When the topic does come up, for couples who find it difficult, the areas of focus are quite often around frequency of sex and who initiates it. Because the conversation has been delayed, anxiety and resentment can run high leading to a fraught exchange. Both parties can be left feeling angry, ashamed, rejected and deflated.
Here are some tips to help you start the conversation and learn how to talk about sex without the conflict.
Set aside some private time during the day when sex is off the agenda. Agree that you’re going to talk about sex and limit the time to 30 minutes.
Rather than discussing frequency of sex, talk about what you like and don’t like. Sexual desire is linked to what happens and so worrying about how often you do it may disappear altogether.
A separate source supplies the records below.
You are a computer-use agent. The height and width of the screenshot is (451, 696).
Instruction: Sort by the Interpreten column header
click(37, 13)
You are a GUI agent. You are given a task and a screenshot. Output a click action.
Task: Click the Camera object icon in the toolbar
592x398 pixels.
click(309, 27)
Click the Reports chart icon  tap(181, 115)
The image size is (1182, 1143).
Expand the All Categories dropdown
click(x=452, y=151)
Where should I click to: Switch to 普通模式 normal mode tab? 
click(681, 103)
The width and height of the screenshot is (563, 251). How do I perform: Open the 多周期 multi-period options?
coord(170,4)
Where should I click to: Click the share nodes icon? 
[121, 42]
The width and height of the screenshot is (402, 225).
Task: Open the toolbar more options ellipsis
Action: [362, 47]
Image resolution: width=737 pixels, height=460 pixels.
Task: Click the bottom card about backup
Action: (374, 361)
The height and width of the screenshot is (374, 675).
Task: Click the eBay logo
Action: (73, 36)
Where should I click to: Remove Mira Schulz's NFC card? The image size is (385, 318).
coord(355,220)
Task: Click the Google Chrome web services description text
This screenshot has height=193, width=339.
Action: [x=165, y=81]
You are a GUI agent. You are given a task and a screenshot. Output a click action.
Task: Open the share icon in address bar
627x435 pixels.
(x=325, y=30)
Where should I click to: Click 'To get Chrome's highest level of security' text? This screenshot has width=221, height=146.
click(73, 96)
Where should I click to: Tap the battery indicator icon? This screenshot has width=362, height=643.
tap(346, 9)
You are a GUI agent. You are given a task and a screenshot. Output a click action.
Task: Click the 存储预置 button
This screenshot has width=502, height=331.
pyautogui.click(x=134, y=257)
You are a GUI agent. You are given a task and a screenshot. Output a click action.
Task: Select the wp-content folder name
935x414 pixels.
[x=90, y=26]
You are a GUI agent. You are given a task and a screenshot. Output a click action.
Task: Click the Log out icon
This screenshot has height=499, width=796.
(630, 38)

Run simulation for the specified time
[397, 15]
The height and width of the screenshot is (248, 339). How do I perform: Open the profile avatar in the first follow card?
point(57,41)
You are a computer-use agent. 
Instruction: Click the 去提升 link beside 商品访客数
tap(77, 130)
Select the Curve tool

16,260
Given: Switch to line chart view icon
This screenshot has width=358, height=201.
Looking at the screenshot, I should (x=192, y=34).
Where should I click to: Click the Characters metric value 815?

When you discuss your likes and dislikes be gentle and use sentences like; “I’d like to do more of this” and “I’d like to do less of that” – balance the points.
Discuss your preferences on how you like sex to be initiated. Do you like it to be planned or spontaneous? Do you like touch, talk or text to suggest sex? Listen to your partner and learn their approach.
Talk about consent. How do you each consent to sex or sexual acts? Agree that you will talk to each other when trying new things and both agree that it’s OK. If there is hesitation explore more and find out what would be OK to try. Start positive sentences with “I …” I like, I want, I think about, I’d like to, I’d prefer.
Once you get more comfortable having these conversations, you can explore each other’s desires at a deeper level. Start to trust that you can speak openly about sex knowing your partner won’t reject or ridicule you, do this by respecting what your partner says and respond how you would want them to respond to you. Here are some ideas for discussion as you get more comfortable:
Ban penetrative sex for a while and sleep naked together, touching and talking.
Share one sexual fantasy you’ve had with each other.
Ask each other what happens when they masturbate.
Learn to ask for and take what you want consensually, reduce your need to please (all the time).
Over time the topic will be less about frequency and who initiates it – these are “safe” topics even though they led to friction in the past. The real conversations to have are about what you do and how you feel. Be brave, share what you like and find out what your partner likes.